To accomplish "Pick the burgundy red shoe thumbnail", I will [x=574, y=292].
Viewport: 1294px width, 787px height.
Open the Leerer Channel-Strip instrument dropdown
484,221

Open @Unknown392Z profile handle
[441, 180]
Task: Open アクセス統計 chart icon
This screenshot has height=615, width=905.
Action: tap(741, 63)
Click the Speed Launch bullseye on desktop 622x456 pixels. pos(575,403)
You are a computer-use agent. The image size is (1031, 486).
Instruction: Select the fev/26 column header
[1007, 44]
◆ ◆ ◆ ◆
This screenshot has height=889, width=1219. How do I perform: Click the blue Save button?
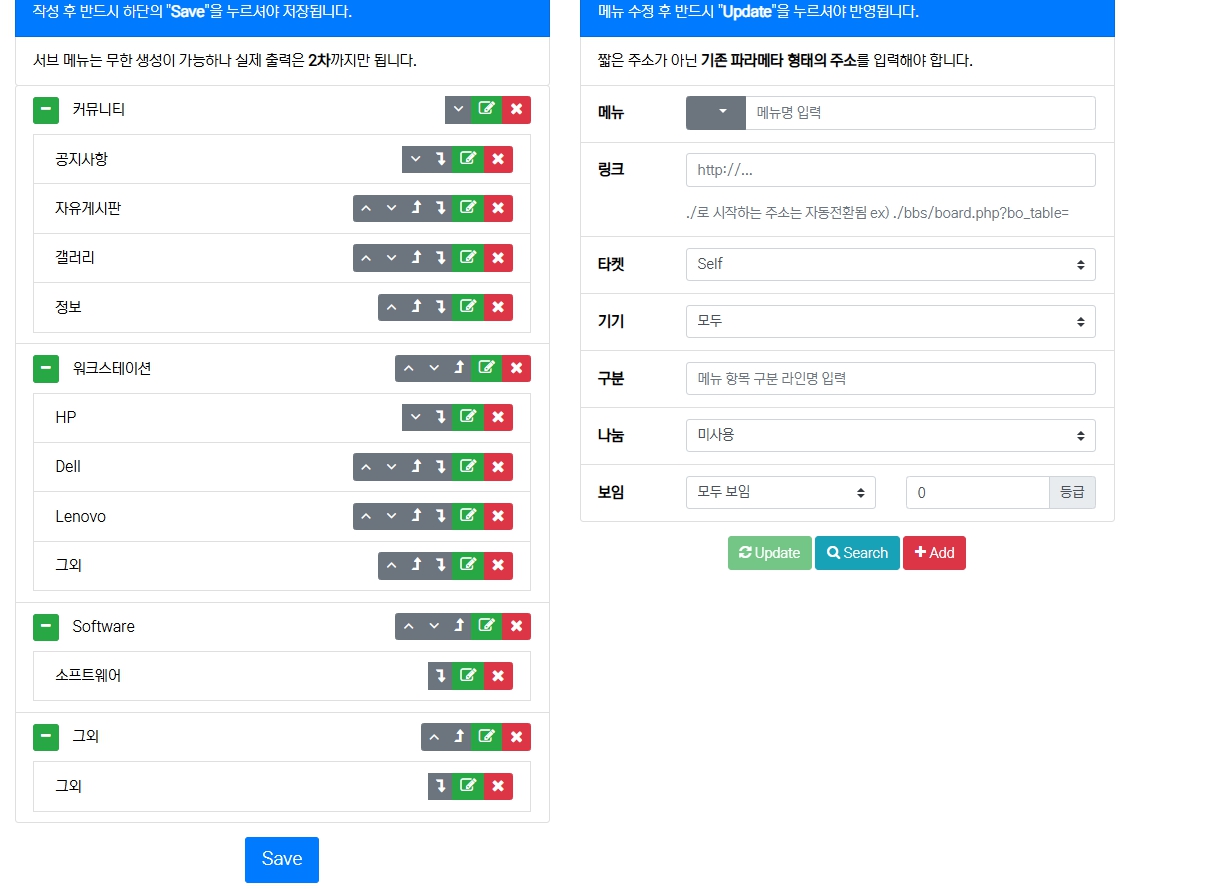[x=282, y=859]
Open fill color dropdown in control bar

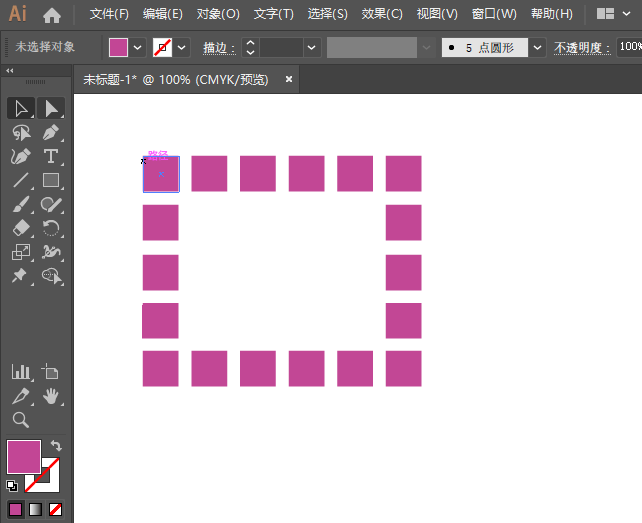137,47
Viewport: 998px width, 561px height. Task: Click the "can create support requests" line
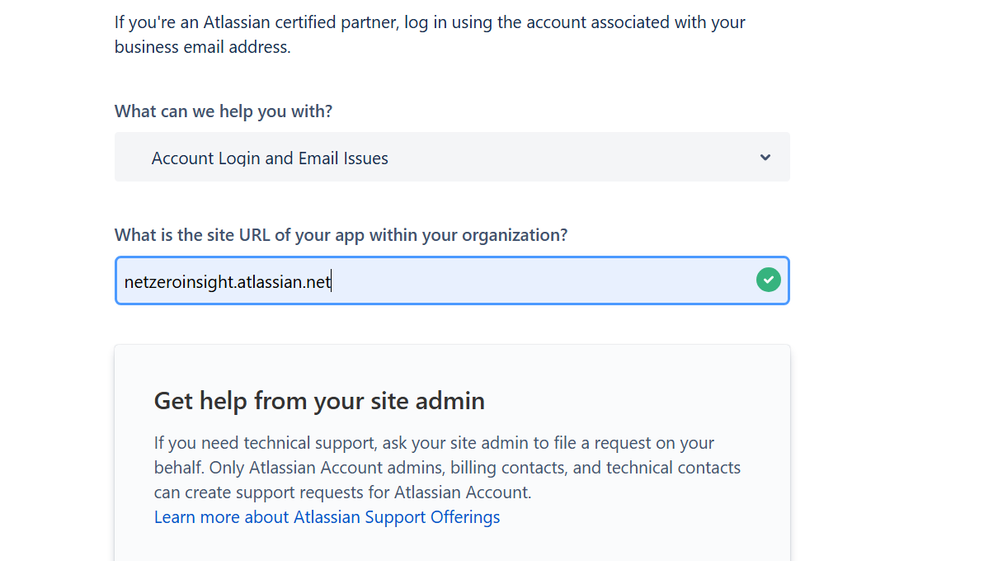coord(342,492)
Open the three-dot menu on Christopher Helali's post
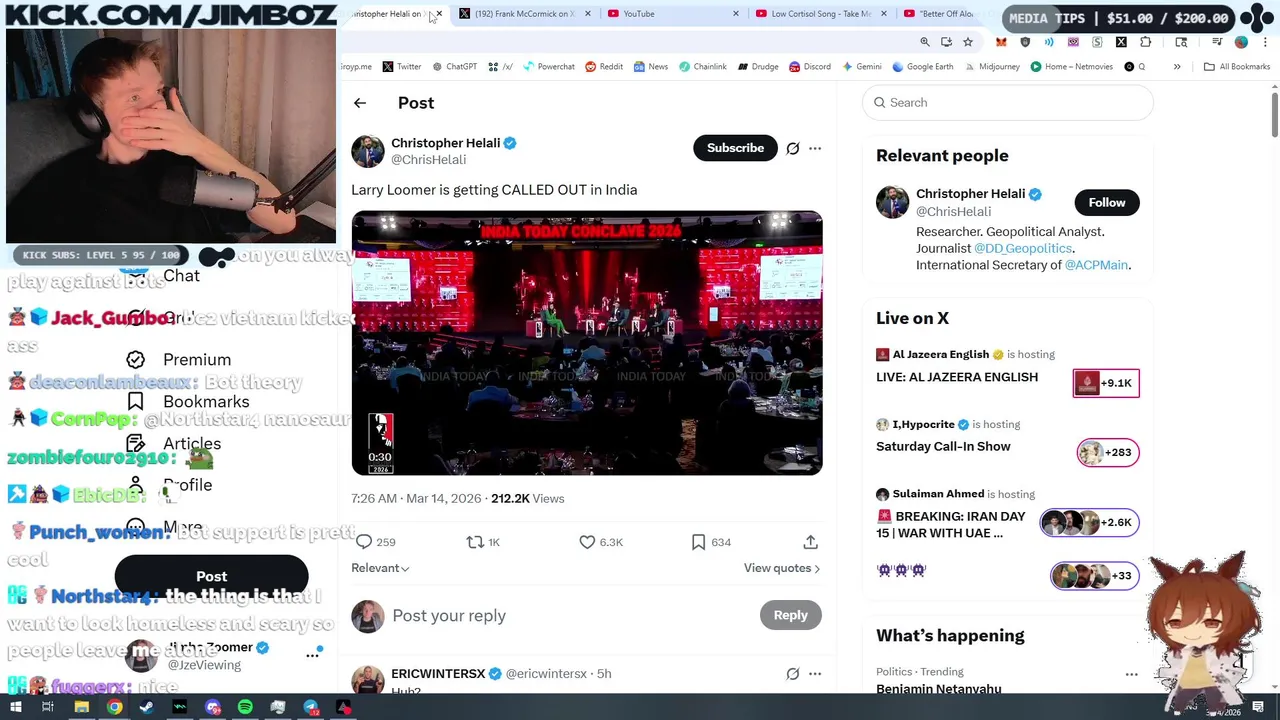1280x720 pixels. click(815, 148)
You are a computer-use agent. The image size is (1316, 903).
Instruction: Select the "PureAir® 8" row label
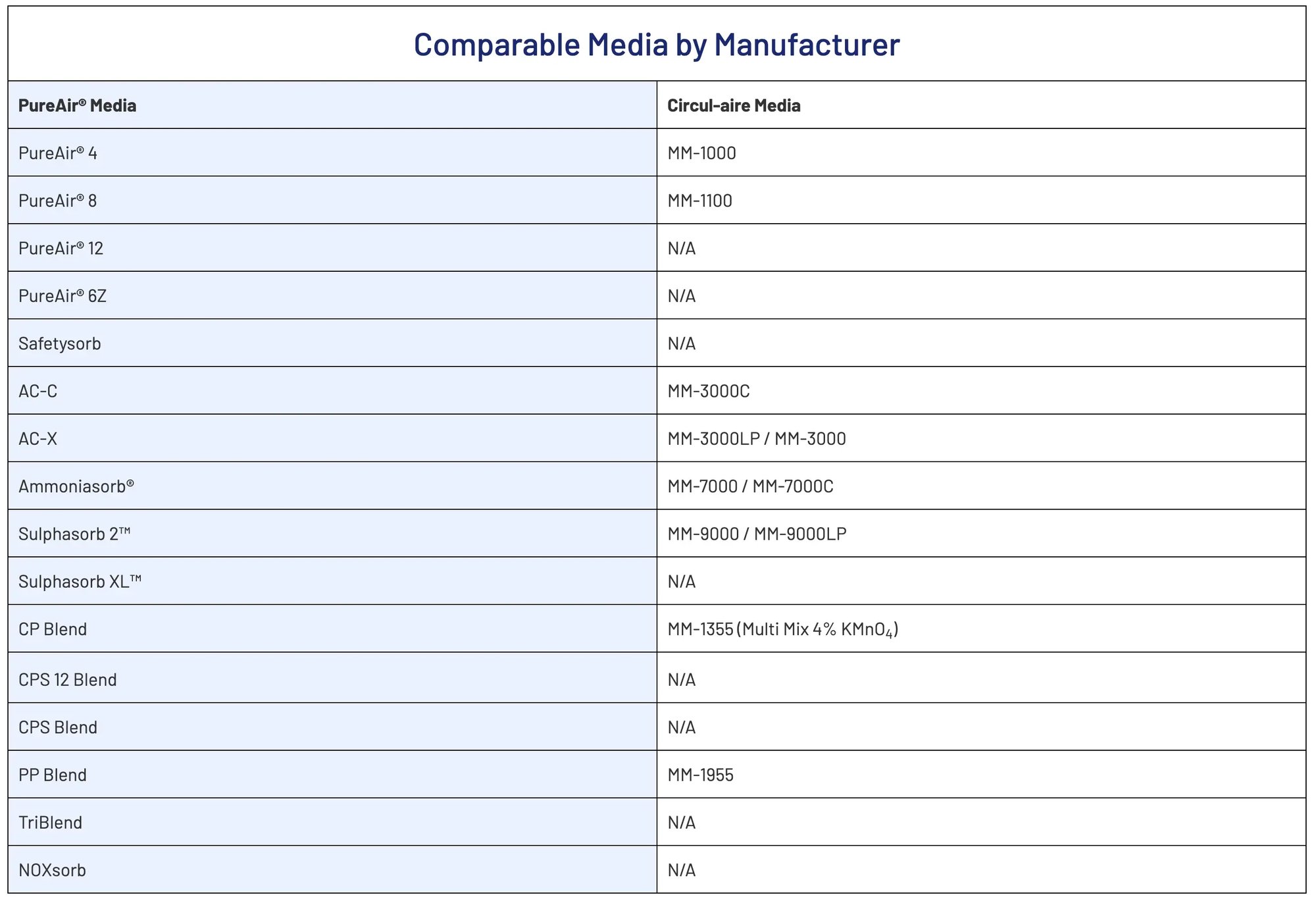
◆ ◆ ◆ ◆
- _Work request_: Go through the records. Copy each line where "size" appears.

- _Solution_:
You are a computer-use agent. The image size is (1031, 486).
You are a computer-use agent. The image size is (1316, 903).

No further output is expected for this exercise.